26−3 「表裏一体」
みんなそれぞれ特に席は決まってはいなかったが、目の前にあったイスに腰かける。
メイドが淹れた温かいお茶を一口含みながら、オルフェが軽く息をつくと早速本題に入った。
「さて、まずは何から話しましょうか。とりあえず初歩的で基本的なことからお話した方がいいですよね?」
少し小馬鹿にされたようなニュアンスで、あたかも選択権がこちらにあるような話し方をする。
結局はオルフェにしか選択権が残されておらず、大人しく首を縦に振るしかなかった二人。
「ある程度は前回来た時に少し説明しましたが、あの時は色々慌ただしかったですからね。改めて説明させてもらいます」
オルフェが言葉を続けようとすると、ミラが即座に反応する。
丸めてある大きな紙をテーブルの上に広げた。
それは、地図だった。
オルフェはその地図で一番大きな大陸になっている場所に人差し指を当てて、説明する。
「ここが今、我々がいるレムグランドです。通称『光の国』と呼ばれており、光と水……植物や自然に溢れた豊かな世界とされています」
そう言うと、今度は反対側に位置している少し小さい大陸の方へと指を動かす。
「そしてここがアビスグランド、通称『闇の国』と呼ばれています。ここは常闇で陽の光が射さない世界の為、自然に恵まれず非常に環境の厳しい土地となっています」
二人は相槌を打ちながら真剣に聞いていた。
とりあえずこの世界のことを少しでも把握していなければ、後でとんでもないことになるかもしれないとわかっていたからだ。
なぜなら前回ここに来た時に、『どっちに正義があるか』という判断が自分達には出来なかった。
悪に加担するなんて二人ともまっぴらごめんだと、キッパリと言い放ったはいいが……。
しかし一口で戦争といっても、一体どんな理由で戦争しているのか、どちらが正しいのか。

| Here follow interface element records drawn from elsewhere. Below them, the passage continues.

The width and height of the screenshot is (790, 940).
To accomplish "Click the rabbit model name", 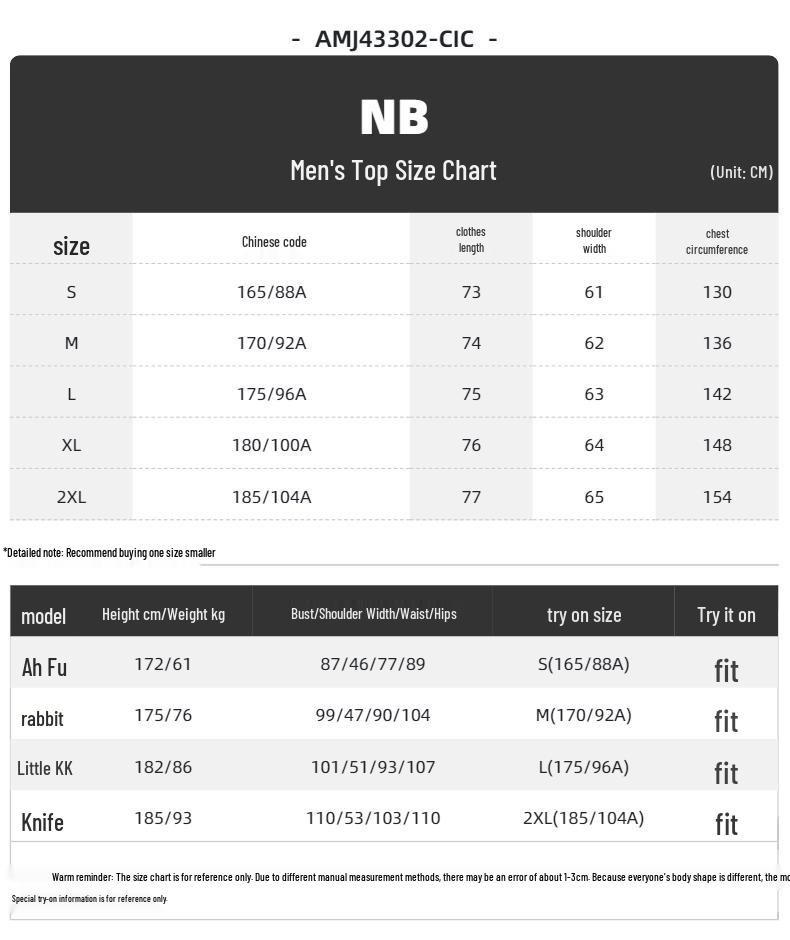I will (42, 719).
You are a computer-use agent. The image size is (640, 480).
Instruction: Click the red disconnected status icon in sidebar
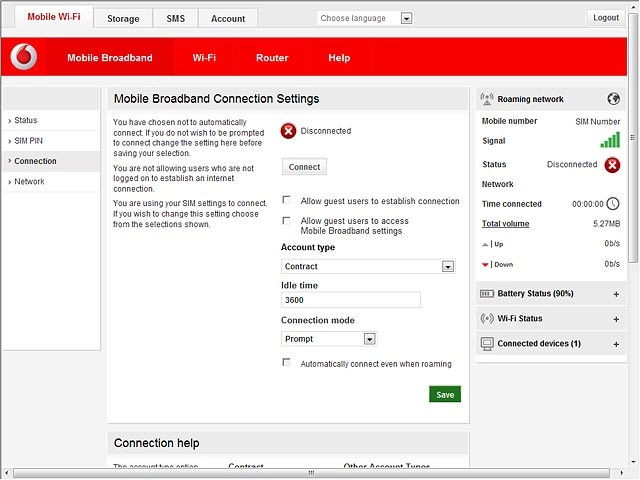click(612, 165)
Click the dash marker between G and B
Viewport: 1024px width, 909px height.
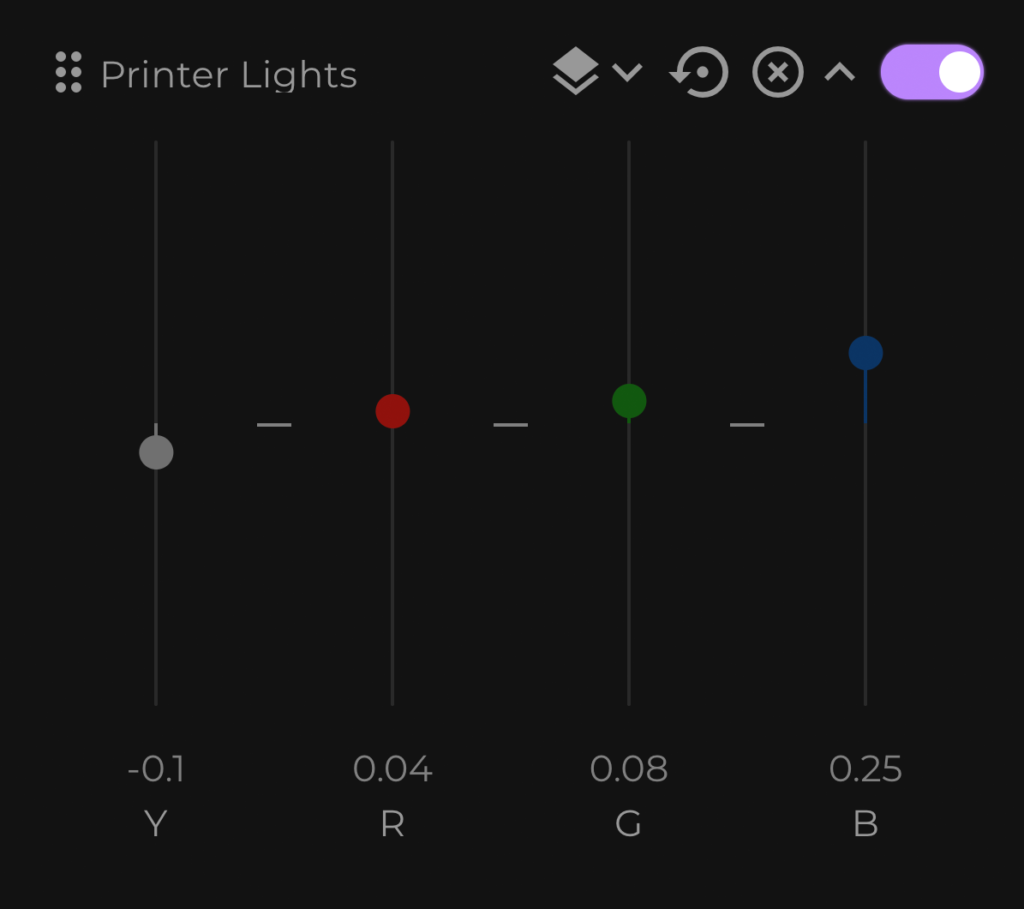pos(747,424)
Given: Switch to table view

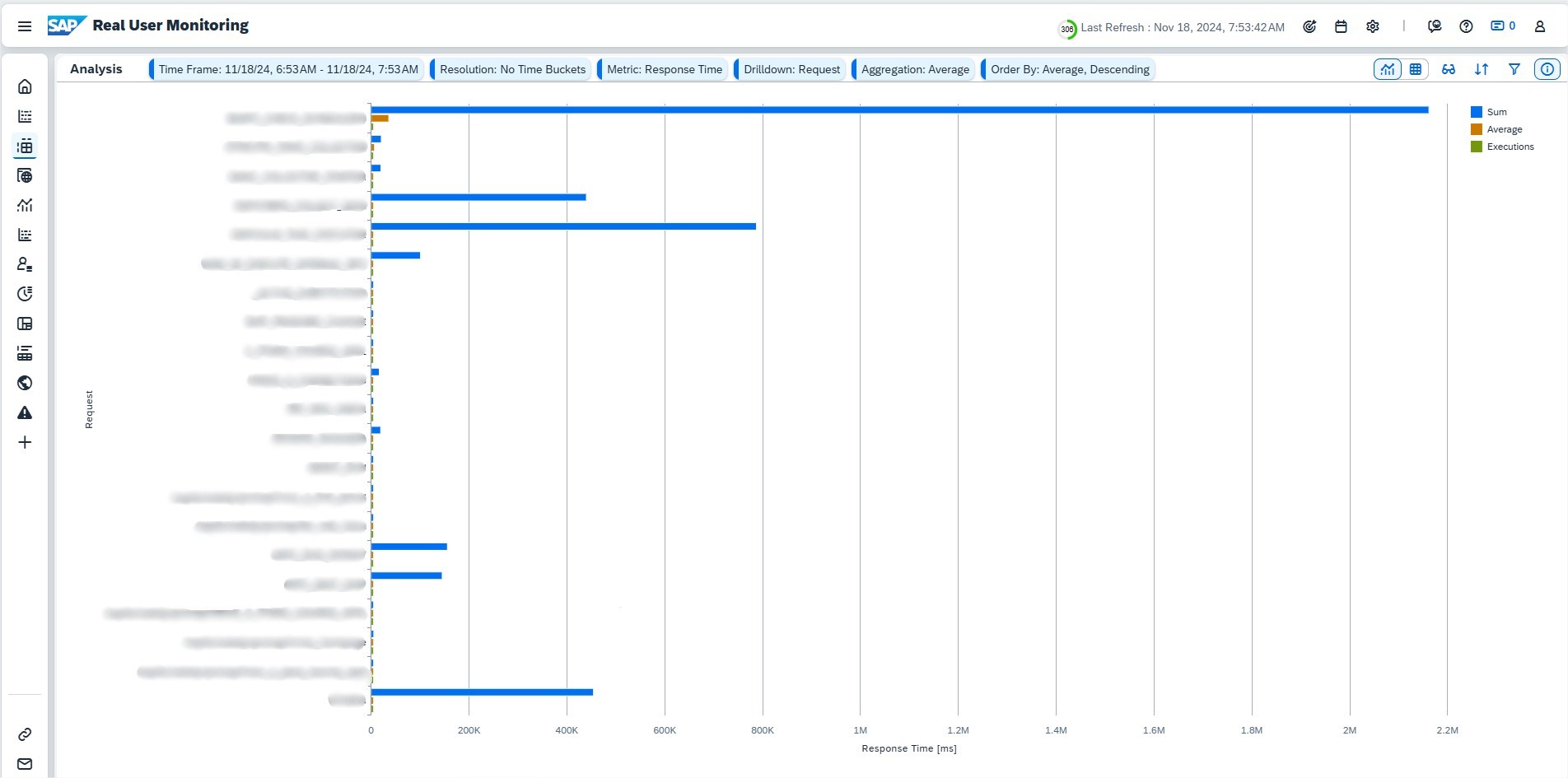Looking at the screenshot, I should (1416, 69).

そういったことは結局何ひとつ、聞けず仕舞いだったからだ。
次にオルフェは二つの大陸の間にある、まるで三角形のような位置になるように小さな島が一つあった。
「ここは中立国、『龍神族の里』です。この里はレムとアビスの橋渡しのような役割をしていて、現在休戦状態にあるのは彼らの貢献あってのことなんです」
つまりこれは簡単に言うと、三つ巴というやつだ。
レムグランドとアビスグランドは敵対同士、そしてそれを静観しながらも仲裁しているのが龍神族の里。
少なくともリュートやアギトは、そんな風に捉えた。
オルフェは続ける。
「しかし龍神族の中には、二つの国の戦争に全く関与しないという者も少なくありません。レムとアビスが勝手に争っているのだと静観する者がいれば、積極的に仲裁に入る者もいる。まぁどこの国でも同じことですが」
中立国とはいえ、その戦禍に巻き込まれなければそれでいい、と考えている連中がいることも説明するオルフェ。

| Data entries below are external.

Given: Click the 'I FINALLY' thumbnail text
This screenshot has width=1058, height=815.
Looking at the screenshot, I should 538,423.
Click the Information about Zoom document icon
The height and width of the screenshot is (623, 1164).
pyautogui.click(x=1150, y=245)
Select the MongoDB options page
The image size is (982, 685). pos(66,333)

龍神族にとってレムとアビスの戦争など、対岸の火事……と言ったところなのだろう。
それはそれでなんだか合点がいかない気がするリュート。
とにかく事情を全て話してもらわないと、納得のいく答えは出ない。
リュートは黙って話を聞き続けた。
「よって、この休戦状態もいつまで続くのかわかりません。現に以前ルイドがここへやってきたのも、彼らの協力あってのことです。敵の首領がこのレムグランドに簡単に侵入出来てしまえる状態……、それが悩みの一つでもあるのですが」
やれやれ困った、という風に両手を掲げるポーズをするオルフェの仕草が寒々しかった。
本人もわざとやっている、という自覚があるとしか思えない。
この国を守る気があるのかと疑いたくなる。
それ位、今の状況説明に対してオルフェがおちゃらけているようにしか見えなかった。
「とにかく、だ。ニつの国同士が喧嘩してて。あとの一つは他人のフリ……ってことなんだろ?」と、これはアギト。
「その国がたまに仲裁に入る程度、ってことなんですね」と、リュートがメモ帳に書きなぐった。
今度はオルフェに代わって、ミラが説明を始める。
「この地図からだと一つの世界に三つの島が存在しているように見えますが、実は平面上に存在しているわけでは
ありません。この三国は君達の世界と同様、次元の異なる場所に存在しているのです」
そう説明され、リュートはより一層真剣に耳を傾ける。
これはきっと一度説明されても理解が追いつかないやつだ、と察したからだ。
アギトは相変わらずメモすら取らず、両腕を組んでうんうんと頷いている。
そんな彼の飲み込みの早さが、リュートは羨ましかった。